### Exercise objective
Without pictures, repeat exactly the lines from the one containing "The width and" through the end of the entries.

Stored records

'''

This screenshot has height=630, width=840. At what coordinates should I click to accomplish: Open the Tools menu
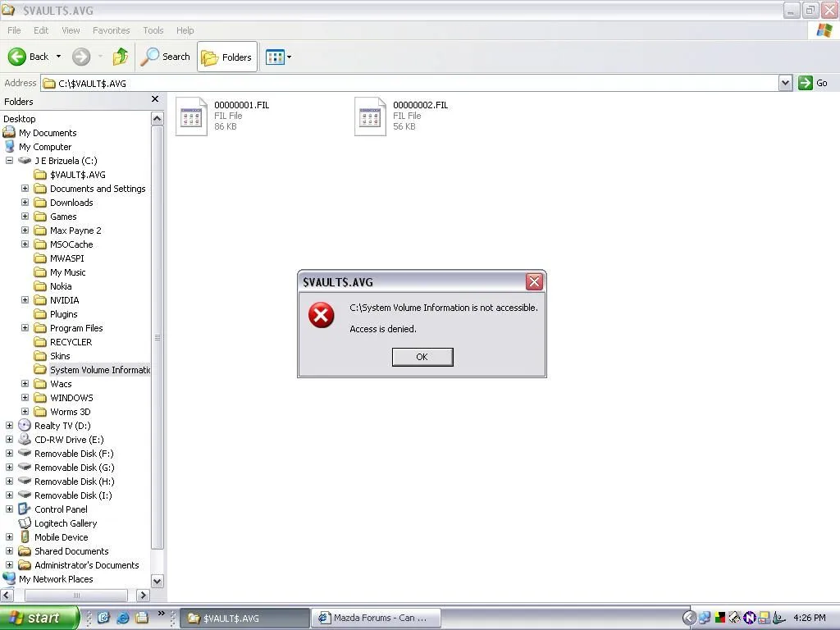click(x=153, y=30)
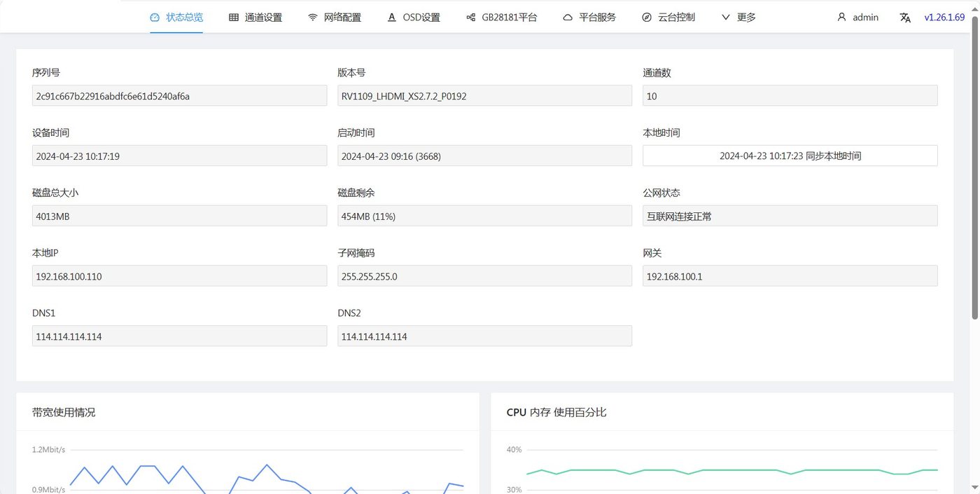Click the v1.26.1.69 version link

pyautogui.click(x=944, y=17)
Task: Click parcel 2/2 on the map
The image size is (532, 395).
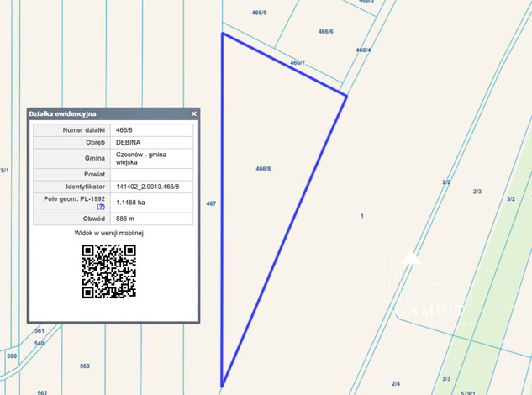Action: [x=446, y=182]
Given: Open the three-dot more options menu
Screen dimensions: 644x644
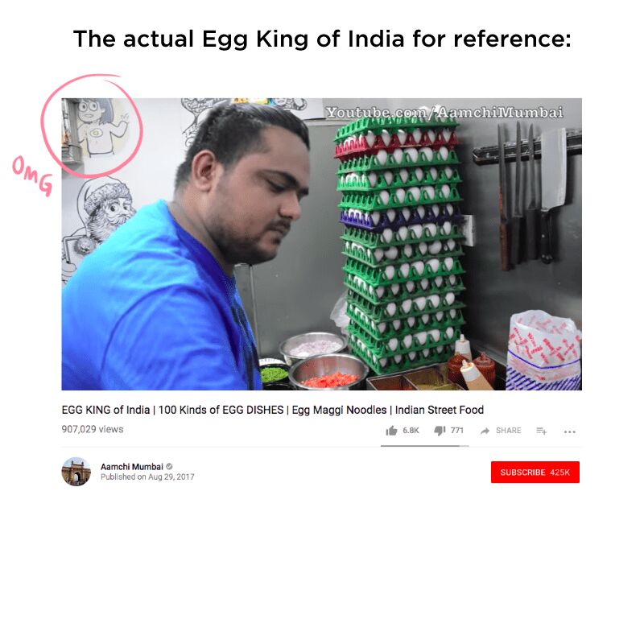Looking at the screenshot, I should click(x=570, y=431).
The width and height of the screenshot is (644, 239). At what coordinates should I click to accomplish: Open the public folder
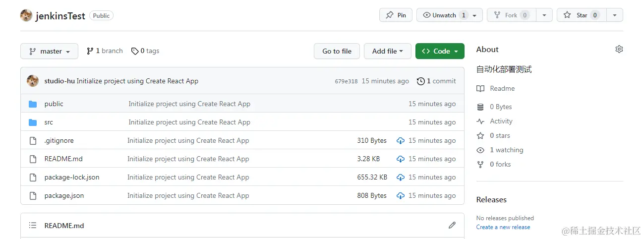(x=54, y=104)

'''

### Reply
The width and height of the screenshot is (644, 239). At what coordinates should I click to accomplish: Open the public folder
(x=54, y=104)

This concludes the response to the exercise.